Diagnosis of Rheumatic Fever (RF)


The diagnosis of RF at times becomes difficult, especially when the various clinical manifestations occur either independently, or in varied combinations. In such a situation, other points need to be considered, like presence of fever, pain in joints (arthralgia) i.e. when typical painful swollen joints were not present in the patient earlierar any of the manifestations of RF /RHD. Some laboratory tests may also aid in the diagnosis like ECG, and various blood tests like raised erythrocyte sedimentation rate (ESR), presence of C-reactive protein and raised leucocyte count (leucocytosis).

The above-mentioned are only minor criteria for the diagnosis of the RF. The major criteria for diagnosing RF remain the painful swelling of various joints (polyarthritis), involvement of heart (when on examination the physician finds murmurs, pericardial rub or signs of pericardial effusion i.e. fluid in the pericardial cavity surrounding the heart), including other major clinical features of the disease like rheumatic chorea/nodules, erythema marginatum, described earlier.

If anyone of the above-mentioned major criteria is present in a patient, and it is associated with any two of the minor criteria, the patient is in rheumatic activity, and needs urgent treatment. Alternatively, if the patient has the two major criteria, with or without any minor criteria, an acute stage of the disease should be considered.

The idea is that early diagnosis should not be missed in any case, and the patient, if an adult, or the parents of the child, should be careful enough to keep the physician in touch with the various symptoms of RF.

In addition to the above criteria, if in a patient some evidence of infection of the specific organism, i.e. group A streptococcus is available, that further helps in diagnosis, and therefore, blood examination for antibodies to streptococci, or a throat culture may be carried out, if possible. However, there are no precise tests for the diagnosis of RF, and it is only through the overall clinical picture and a few general tests that the diagnosis can be reached. Other tests, like echocardiography, radiographs may also be required, depending upon the case.

Why is early diagnosis vital?

The most severe complication of the recurrence of various attacks of RF is that the heart may be damaged permanently, called chronic RHO, requiring surgical intervention to improve the functioning of the heart. The other manifestations of RF like involvement of joints etc., disappear completely even if the disease is recurrent. It may look astonishing to the readers that the joints which become adversely affected as a result of the disease, making the child/adult incapacitated, on recovery, become perfectly normal without any sign of impairment left in the joints. But this may not happen so far as the heart is concerned. Each attack of RF may damage the heart, and this damage may be added during each recurrence of the disease.
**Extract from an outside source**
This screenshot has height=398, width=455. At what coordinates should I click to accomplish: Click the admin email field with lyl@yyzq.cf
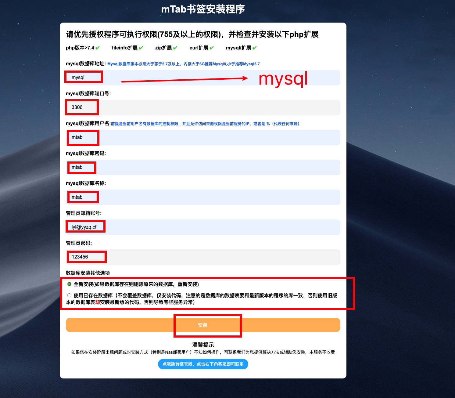tap(203, 227)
One may say in a lighter vein that the disease only frightens the joints, but severely beats/damages the heart.

The prevention of RHO lies in the early diagnosis and treatment of acute RF. In the heart, it is the valves that are permanently damaged, as a result of recurrent allergic effects on the valves. Once the patient has been properly diagnosed, further attacks of RF /RHO can be prevented by the prophylactic use of antibiotics for sore throat, and hence saving the heart from permanent damage.